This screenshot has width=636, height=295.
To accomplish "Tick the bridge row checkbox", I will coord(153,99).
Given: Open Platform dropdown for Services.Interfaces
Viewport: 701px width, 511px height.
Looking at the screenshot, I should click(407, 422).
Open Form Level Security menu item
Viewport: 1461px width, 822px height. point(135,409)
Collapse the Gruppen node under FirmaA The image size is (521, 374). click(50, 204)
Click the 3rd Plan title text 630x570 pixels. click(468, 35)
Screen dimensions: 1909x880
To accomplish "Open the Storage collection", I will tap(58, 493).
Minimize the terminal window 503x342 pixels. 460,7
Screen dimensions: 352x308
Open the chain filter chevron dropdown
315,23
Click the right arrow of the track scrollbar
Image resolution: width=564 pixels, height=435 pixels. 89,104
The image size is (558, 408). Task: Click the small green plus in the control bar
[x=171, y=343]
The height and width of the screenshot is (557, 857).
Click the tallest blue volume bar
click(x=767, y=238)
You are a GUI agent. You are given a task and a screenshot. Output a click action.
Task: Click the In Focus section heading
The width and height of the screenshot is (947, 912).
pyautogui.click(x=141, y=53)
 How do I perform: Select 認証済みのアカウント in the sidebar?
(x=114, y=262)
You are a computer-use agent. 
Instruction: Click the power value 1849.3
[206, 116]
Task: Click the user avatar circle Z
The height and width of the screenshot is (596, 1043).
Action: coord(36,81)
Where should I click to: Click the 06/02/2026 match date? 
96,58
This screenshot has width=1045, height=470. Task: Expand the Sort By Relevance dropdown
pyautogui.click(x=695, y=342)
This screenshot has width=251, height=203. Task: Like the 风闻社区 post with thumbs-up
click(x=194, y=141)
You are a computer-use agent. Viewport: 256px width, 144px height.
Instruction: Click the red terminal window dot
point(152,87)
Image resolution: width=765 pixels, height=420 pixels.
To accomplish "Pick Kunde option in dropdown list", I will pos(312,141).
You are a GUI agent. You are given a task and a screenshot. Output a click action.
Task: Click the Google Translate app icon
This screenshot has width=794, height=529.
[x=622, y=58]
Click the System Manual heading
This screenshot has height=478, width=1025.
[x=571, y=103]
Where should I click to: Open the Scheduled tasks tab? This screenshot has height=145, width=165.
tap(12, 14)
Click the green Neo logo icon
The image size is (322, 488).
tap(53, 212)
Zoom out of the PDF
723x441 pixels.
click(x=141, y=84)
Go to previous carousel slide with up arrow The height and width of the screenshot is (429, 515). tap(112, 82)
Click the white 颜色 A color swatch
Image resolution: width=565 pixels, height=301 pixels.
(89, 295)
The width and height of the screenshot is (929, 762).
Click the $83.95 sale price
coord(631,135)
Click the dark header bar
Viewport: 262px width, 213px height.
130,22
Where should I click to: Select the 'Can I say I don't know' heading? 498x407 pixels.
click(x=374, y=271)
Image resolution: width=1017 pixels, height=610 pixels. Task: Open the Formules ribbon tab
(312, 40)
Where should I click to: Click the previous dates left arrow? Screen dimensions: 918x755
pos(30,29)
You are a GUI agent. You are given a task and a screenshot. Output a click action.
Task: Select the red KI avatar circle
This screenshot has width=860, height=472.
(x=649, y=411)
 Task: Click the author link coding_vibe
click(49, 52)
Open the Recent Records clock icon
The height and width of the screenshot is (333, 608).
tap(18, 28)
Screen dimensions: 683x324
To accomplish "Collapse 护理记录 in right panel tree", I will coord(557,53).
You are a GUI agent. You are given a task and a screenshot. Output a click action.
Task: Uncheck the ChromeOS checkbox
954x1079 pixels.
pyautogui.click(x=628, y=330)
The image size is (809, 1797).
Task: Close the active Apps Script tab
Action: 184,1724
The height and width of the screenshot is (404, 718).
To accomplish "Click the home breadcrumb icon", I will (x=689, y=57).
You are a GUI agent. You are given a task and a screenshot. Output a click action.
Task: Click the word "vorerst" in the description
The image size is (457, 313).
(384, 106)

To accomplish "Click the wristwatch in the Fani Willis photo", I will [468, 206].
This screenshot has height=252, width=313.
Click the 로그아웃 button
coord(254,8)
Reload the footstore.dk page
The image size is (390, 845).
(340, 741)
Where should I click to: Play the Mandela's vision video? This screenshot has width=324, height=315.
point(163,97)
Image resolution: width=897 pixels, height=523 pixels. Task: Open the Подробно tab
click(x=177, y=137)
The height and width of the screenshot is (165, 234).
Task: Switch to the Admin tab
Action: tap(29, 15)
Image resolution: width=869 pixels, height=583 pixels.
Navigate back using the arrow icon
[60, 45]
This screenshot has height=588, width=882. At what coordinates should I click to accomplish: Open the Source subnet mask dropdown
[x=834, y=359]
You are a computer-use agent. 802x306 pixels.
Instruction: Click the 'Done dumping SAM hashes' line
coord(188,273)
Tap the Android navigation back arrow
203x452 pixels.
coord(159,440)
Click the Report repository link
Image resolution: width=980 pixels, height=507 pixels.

.....

:: WORK TO COMPLETE ::
Switch "red" to "green" in the stretch from the line containing "Image resolution: width=1017" through the line containing "(x=649, y=411)", and give back only those lines with everything else unchanged.

:: WRITTEN SOLUTION ::
Image resolution: width=1017 pixels, height=610 pixels. Task: Open the Formules ribbon tab
(312, 40)
Where should I click to: Click the previous dates left arrow? Screen dimensions: 918x755
pos(30,29)
You are a GUI agent. You are given a task and a screenshot. Output a click action.
Task: Select the green KI avatar circle
This screenshot has width=860, height=472.
(x=649, y=411)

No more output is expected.